▶ [YOUR GOAL]:
Repeat the records below word for word.
===== SOURCE MATERIAL =====
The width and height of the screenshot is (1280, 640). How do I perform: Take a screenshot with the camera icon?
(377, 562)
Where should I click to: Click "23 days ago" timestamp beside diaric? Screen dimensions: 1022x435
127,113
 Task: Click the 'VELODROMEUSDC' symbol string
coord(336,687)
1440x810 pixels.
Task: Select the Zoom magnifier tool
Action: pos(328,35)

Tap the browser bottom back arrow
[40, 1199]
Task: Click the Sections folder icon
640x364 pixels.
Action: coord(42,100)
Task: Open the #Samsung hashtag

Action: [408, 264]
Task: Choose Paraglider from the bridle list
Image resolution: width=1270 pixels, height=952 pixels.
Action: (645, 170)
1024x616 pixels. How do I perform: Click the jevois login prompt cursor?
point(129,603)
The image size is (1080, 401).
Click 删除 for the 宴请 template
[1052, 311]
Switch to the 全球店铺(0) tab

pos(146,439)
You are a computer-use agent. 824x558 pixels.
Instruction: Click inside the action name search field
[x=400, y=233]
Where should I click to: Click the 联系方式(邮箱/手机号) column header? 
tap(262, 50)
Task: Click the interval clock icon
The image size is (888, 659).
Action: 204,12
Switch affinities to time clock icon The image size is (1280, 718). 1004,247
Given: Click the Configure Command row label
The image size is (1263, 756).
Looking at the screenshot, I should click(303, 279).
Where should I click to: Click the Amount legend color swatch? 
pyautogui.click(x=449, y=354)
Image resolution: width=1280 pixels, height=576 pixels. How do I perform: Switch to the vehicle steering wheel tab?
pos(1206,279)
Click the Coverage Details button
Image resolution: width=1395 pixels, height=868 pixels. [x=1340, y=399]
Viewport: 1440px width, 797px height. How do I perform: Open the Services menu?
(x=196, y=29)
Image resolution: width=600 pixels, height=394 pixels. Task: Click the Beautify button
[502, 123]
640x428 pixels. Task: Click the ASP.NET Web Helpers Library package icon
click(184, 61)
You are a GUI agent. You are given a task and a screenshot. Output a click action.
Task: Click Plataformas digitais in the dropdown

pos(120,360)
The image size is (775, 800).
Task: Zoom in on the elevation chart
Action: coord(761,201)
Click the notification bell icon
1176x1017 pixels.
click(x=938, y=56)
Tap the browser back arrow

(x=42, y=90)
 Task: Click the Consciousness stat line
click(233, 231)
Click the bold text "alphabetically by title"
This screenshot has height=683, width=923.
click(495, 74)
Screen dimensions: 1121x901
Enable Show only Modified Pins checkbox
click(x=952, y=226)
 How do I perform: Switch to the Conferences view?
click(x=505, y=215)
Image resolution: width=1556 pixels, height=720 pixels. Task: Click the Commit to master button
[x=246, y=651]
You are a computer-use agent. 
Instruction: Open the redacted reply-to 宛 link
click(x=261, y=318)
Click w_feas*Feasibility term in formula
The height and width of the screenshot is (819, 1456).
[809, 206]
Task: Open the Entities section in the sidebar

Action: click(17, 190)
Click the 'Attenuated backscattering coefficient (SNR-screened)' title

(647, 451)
=====
▶ [PROBLEM SOLUTION]:
The width and height of the screenshot is (1280, 640). How do I perform: Take a screenshot with the camera icon?
(377, 562)
Where should I click to: Click "23 days ago" timestamp beside diaric? Screen dimensions: 1022x435
127,113
 Task: Click the 'VELODROMEUSDC' symbol string
coord(336,687)
1440x810 pixels.
Task: Select the Zoom magnifier tool
Action: pos(328,35)

Tap the browser bottom back arrow
[40, 1199]
Task: Click the Sections folder icon
640x364 pixels.
Action: coord(42,100)
Task: Open the #Samsung hashtag

Action: [408, 264]
Task: Choose Paraglider from the bridle list
Image resolution: width=1270 pixels, height=952 pixels.
Action: (645, 170)
1024x616 pixels. How do I perform: Click the jevois login prompt cursor?
point(129,603)
The image size is (1080, 401).
Click 删除 for the 宴请 template
[1052, 311]
Switch to the 全球店铺(0) tab

pos(146,439)
You are a computer-use agent. 824x558 pixels.
Instruction: Click inside the action name search field
[x=400, y=233]
Where should I click to: Click the 联系方式(邮箱/手机号) column header? 
tap(262, 50)
Task: Click the interval clock icon
The image size is (888, 659).
Action: 204,12
Switch affinities to time clock icon The image size is (1280, 718). 1004,247
Given: Click the Configure Command row label
The image size is (1263, 756).
Looking at the screenshot, I should click(303, 279).
Where should I click to: Click the Amount legend color swatch? 
pyautogui.click(x=449, y=354)
Image resolution: width=1280 pixels, height=576 pixels. How do I perform: Switch to the vehicle steering wheel tab?
pos(1206,279)
Click the Coverage Details button
Image resolution: width=1395 pixels, height=868 pixels. [x=1340, y=399]
Viewport: 1440px width, 797px height. How do I perform: Open the Services menu?
(x=196, y=29)
Image resolution: width=600 pixels, height=394 pixels. Task: Click the Beautify button
[502, 123]
640x428 pixels. Task: Click the ASP.NET Web Helpers Library package icon
click(184, 61)
You are a GUI agent. You are given a task and a screenshot. Output a click action.
Task: Click Plataformas digitais in the dropdown

pos(120,360)
The image size is (775, 800).
Task: Zoom in on the elevation chart
Action: coord(761,201)
Click the notification bell icon
1176x1017 pixels.
click(x=938, y=56)
Tap the browser back arrow

(x=42, y=90)
 Task: Click the Consciousness stat line
click(233, 231)
Click the bold text "alphabetically by title"
This screenshot has height=683, width=923.
click(495, 74)
Screen dimensions: 1121x901
Enable Show only Modified Pins checkbox
click(x=952, y=226)
 How do I perform: Switch to the Conferences view?
click(x=505, y=215)
Image resolution: width=1556 pixels, height=720 pixels. Task: Click the Commit to master button
[x=246, y=651]
You are a computer-use agent. 
Instruction: Open the redacted reply-to 宛 link
click(x=261, y=318)
Click w_feas*Feasibility term in formula
The height and width of the screenshot is (819, 1456).
[809, 206]
Task: Open the Entities section in the sidebar

Action: click(17, 190)
Click the 'Attenuated backscattering coefficient (SNR-screened)' title

(647, 451)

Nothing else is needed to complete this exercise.